“Swing Low”, la memoria di un padre
“È solo una cosa che ogni tanto capita, una storia vecchia come il mondo, è stavolta è capitata a me”.
“Swing Low” di Miriam Toews (marcos y marcos, pp. 272, euro 18, traduzione italiana di Maurizia Balmelli) è la ricostruzione della vita dopo un suicidio. È una figlia che ripercorre la strada del padre, a ritroso, in cerca di una risposta che è racchiusa in una sola parola, la depressione. “Un termine clinico, del tutto inadeguato per designare la disperazione profonda“. Una psicosi maniaco-depressiva diagnosticata a diciassette anni e che ebbe come unica autodifesa il silenzio. Mel sposò l’amata Elvira, ebbe due figlie, a dispetto di tutta la letteratura medica e insegnò in una scuola elementare per oltre quarant’anni nella piccola cittadina di Steinbach, in Manitoba e forse fu questo che lo tenne vivo. Il suo intero mondo era lì, in aula.
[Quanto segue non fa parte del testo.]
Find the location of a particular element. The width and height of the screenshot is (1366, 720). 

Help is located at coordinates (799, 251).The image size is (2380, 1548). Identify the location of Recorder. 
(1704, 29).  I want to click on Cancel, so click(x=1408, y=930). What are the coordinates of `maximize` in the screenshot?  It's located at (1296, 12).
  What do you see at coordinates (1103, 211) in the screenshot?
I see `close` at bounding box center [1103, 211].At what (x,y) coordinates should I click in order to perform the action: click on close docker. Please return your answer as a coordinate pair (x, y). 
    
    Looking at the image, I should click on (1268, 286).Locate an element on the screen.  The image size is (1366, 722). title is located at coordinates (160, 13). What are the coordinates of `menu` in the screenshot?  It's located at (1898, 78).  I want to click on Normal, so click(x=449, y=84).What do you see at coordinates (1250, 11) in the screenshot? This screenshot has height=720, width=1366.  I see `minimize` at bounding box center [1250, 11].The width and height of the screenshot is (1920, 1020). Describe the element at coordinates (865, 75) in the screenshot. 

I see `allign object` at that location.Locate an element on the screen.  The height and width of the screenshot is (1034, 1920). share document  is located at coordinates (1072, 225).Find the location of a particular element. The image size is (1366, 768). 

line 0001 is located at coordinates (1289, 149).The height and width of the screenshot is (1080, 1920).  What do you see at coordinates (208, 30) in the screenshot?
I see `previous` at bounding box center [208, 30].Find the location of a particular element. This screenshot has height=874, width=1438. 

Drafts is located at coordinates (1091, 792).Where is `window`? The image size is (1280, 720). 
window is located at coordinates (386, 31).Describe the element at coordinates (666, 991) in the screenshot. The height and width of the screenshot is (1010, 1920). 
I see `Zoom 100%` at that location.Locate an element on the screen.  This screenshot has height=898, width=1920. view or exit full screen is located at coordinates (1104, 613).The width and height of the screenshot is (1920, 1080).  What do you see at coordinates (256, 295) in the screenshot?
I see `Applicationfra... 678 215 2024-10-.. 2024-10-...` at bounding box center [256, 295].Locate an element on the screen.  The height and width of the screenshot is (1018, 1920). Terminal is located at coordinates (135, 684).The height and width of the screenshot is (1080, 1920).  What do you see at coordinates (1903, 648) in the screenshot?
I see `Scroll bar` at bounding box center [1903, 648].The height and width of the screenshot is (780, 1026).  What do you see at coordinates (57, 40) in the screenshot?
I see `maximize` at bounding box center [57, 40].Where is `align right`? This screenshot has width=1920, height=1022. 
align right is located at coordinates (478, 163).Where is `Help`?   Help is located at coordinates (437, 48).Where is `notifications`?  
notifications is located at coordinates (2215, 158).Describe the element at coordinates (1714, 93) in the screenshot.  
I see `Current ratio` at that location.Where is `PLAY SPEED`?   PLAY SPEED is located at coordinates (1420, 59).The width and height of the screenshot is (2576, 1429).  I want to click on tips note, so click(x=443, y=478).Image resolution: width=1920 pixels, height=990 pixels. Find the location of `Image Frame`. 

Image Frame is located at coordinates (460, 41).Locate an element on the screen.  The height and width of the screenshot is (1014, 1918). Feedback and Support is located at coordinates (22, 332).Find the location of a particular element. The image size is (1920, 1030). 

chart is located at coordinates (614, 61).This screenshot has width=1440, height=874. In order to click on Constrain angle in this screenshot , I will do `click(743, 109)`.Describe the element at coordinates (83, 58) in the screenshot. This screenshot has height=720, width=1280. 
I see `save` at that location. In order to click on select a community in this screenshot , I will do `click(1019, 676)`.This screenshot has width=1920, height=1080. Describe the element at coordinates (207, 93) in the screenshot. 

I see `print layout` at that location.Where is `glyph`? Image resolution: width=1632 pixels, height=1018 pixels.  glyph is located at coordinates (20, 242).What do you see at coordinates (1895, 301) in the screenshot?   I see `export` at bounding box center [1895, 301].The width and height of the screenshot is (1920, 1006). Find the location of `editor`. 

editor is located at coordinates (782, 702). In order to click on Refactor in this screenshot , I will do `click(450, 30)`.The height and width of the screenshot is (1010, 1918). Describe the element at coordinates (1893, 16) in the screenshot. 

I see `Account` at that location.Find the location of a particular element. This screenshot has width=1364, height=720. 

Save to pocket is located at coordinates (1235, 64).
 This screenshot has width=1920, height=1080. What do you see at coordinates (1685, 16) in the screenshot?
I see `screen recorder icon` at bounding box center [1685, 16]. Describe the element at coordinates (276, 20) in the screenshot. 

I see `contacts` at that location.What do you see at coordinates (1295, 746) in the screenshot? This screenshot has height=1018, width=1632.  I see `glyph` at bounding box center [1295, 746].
Miriam Toews, dopo la sua nota introduttiva, fa parlare il dolore e l’angoscia suo padre, Mel, attraverso i tanti foglietti bianchi o gialli che riempivano la sua mente e il suo silenzio e che lei scriveva per lui, in un’immagine dolce e amorevole, come quella di questo stesso libro. Annotazioni e appunti destinati a sé, per non dimenticare nulla, per non cadere nella perdita di senno, nell’ansia. Sentirsi la testa fragile come il guscio di un uovo, riempire il giardino di petunie rosse e bianche, scrivere e camminare, camminare e scrivere e ancora scrivere e camminare per evitare il black out, per evitare di perdersi e di essere costantemente un bersaglio.
“La sua capacità di vivere una vita ordinaria fu un risultato straordinario”, fino al “fallimento totale”, quel il mantra che diventa l’unica verità, l’obiettivo degli ultimi passi da percorrere. Anche se così non è. E le parole sì aiutano ma non sempre salvano, però possono restare lì ferme, su un foglio a mantenere in vita, di un uomo, la memoria.